Two capacitors in series are charged through a resistor. Identical capacitors are instead connected in parallel and charged through the same resistor. How do the times required to fully charge the two sets of capacitors compare?

Short Answer

Expert verified
Answer: Capacitors connected in series will fully charge faster compared to those connected in parallel. The time required to fully charge capacitors in series is one-fourth the time required for capacitors in parallel when charged through the same resistor.

Step by step solution

01

Determine the equivalent capacitance of capacitors in series and parallel configurations.

When capacitors are connected in series, their equivalent capacitance is given by the formula: \(\frac{1}{C_{eq}} = \frac{1}{C_1} + \frac{1}{C_2}\) When capacitors are connected in parallel, the equivalent capacitance is given by the formula: \(C_{eq} = C_1 + C_2\) Assuming both capacitors have the same capacitance \(C\) in each configuration, let's find the equivalent capacitance for both scenarios.
02

Calculate the equivalent capacitance for capacitors in series.
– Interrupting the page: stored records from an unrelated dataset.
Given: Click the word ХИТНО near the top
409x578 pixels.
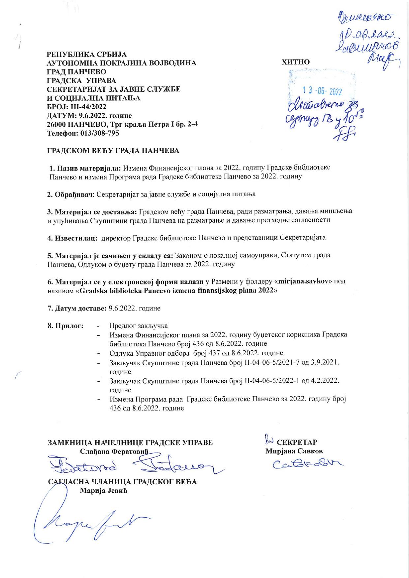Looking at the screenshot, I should pyautogui.click(x=296, y=62).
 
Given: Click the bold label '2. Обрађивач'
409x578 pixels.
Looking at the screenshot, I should pyautogui.click(x=71, y=194).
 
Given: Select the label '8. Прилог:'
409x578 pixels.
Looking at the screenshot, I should pyautogui.click(x=65, y=326).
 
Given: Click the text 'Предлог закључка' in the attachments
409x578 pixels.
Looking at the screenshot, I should pyautogui.click(x=139, y=326).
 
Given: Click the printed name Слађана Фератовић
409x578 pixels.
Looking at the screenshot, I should pyautogui.click(x=115, y=451).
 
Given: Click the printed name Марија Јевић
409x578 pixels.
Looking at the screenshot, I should pyautogui.click(x=104, y=491).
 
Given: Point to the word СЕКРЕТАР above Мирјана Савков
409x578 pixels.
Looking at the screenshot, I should pyautogui.click(x=297, y=442).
For capacitors in series: \(\frac{1}{C_{eq}} = \frac{1}{C} + \frac{1}{C}\) \(\frac{1}{C_{eq}} = \frac{2}{C}\) \(C_{eq(series)} = \frac{C}{2}\)
03

Calculate the equivalent capacitance for capacitors in parallel.
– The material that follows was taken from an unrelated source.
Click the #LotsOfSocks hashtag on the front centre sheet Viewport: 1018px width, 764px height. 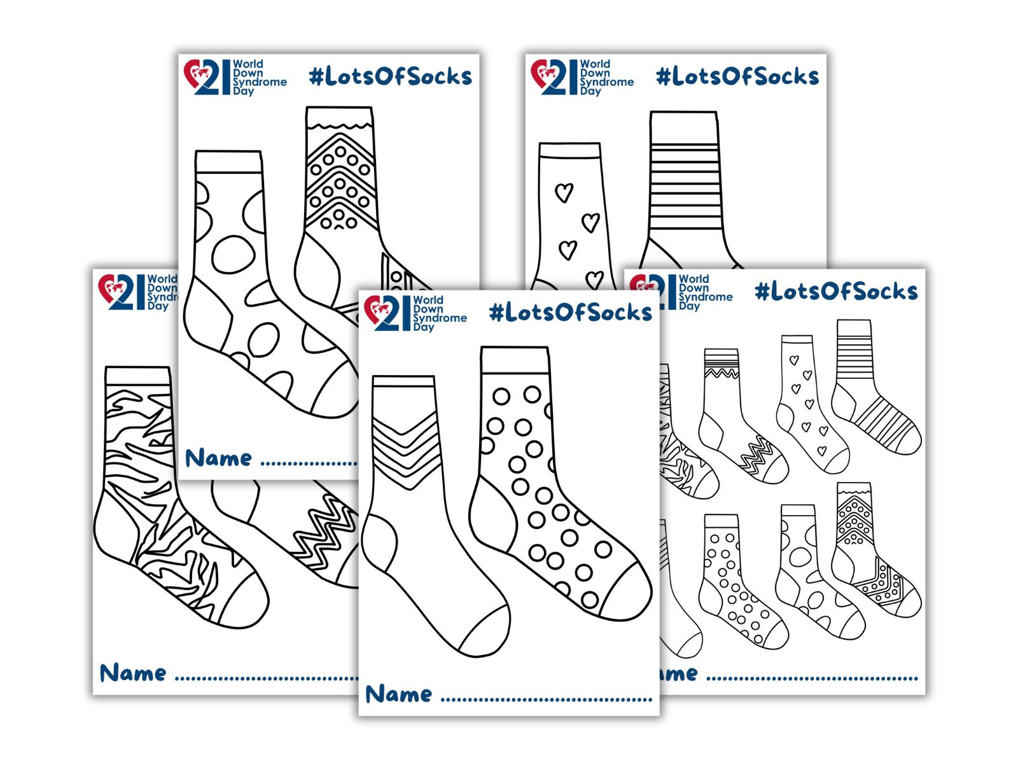(x=571, y=312)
For capacitors in parallel: \(C_{eq(parallel)} = C + C\) \(C_{eq(parallel)} = 2C\)
04

Determine the time constant for each configuration.

The time constant for charging a capacitor through a resistor is given by the formula: \(\tau = R C_{eq}\) Here, \(R\) is the resistance through which capacitors are charged. The time required to fully charge the capacitors (to about 99%) is around 5 times the time constant, i.e. \(t_{charge} \approx 5\tau\). Let's calculate the time constant for each configuration.
05

Calculate the charging time for capacitors in series.

For capacitors in series: \(\tau_{series} = R C_{eq(series)} = R \cdot \frac{C}{2}\) \(t_{charge(series)} \approx 5 \tau_{series} = 5R \cdot \frac{C}{2}\)
06

Calculate the charging time for capacitors in parallel.

For capacitors in parallel: \(\tau_{parallel} = R C_{eq(parallel)} = R \cdot 2C\) \(t_{charge(parallel)} \approx 5 \tau_{parallel} = 5R \cdot 2C\)
07

Compare the times required to fully charge the capacitors.

From Steps 5 and 6, we found that: \(t_{charge(series)} = 5R \cdot \frac{C}{2}\) \(t_{charge(parallel)} = 5R \cdot 2C\) The ratio of charging time between the two configurations is: \(\frac{t_{charge(series)}}{t_{charge(parallel)}} = \frac{5R \cdot \frac{C}{2}}{5R \cdot 2C} = \frac{1}{4}\) Thus, the time required to fully charge capacitors in series is one-fourth the time required for capacitors in parallel when charged through the same resistor.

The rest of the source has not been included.